→ **Directions**
Only one stretch of the data below is needed: the line with "Viewport: 1432px width, 711px height." through the last line. Output it exactly and drop the pictures.

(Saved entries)
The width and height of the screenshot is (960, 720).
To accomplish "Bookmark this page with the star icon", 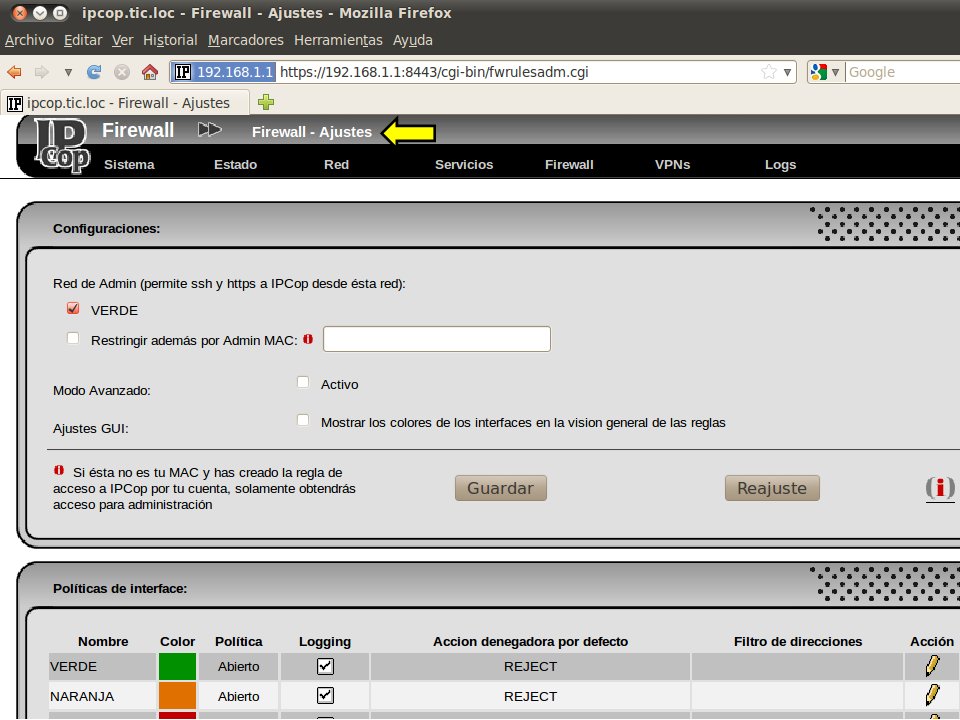I will click(768, 72).
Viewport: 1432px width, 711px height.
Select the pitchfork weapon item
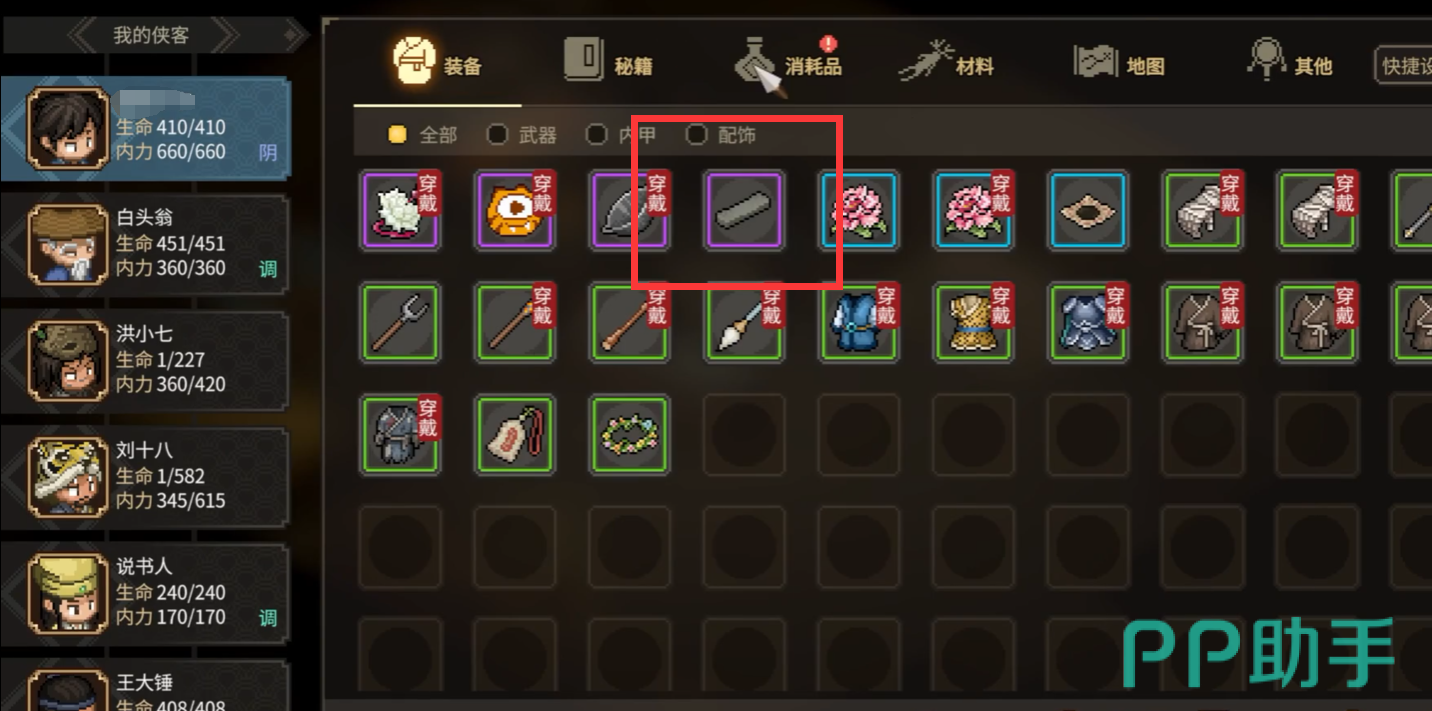click(401, 321)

→ **Answer to this problem**
Viewport: 1432px width, 711px height.
Select the pitchfork weapon item
click(401, 321)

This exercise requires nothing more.